### Aim of the exercise:
Report how many lines of the material below contain the string "pixels". The reply is that number and no more.

### Supplied information:
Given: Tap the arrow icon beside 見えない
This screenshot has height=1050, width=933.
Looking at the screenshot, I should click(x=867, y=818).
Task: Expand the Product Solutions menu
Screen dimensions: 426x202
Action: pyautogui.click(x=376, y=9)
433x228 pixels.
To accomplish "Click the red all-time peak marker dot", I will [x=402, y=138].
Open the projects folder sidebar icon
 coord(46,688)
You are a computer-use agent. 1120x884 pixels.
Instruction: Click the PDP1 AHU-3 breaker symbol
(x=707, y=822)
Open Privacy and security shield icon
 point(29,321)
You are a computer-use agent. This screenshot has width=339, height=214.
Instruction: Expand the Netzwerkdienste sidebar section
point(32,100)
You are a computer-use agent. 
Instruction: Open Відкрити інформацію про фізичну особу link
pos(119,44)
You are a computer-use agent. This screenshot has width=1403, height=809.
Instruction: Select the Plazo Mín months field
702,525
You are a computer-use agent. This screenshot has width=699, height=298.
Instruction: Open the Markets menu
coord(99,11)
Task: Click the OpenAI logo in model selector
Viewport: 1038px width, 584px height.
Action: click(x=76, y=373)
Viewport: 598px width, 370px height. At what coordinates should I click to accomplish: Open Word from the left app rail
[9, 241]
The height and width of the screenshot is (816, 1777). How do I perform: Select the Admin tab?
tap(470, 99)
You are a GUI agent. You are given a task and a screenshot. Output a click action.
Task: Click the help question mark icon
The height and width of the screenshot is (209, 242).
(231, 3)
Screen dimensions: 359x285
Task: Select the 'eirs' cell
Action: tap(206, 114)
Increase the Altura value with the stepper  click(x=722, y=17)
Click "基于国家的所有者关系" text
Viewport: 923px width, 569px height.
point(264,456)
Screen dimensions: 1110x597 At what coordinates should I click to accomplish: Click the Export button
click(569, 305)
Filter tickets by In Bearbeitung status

### Answer to this task:
2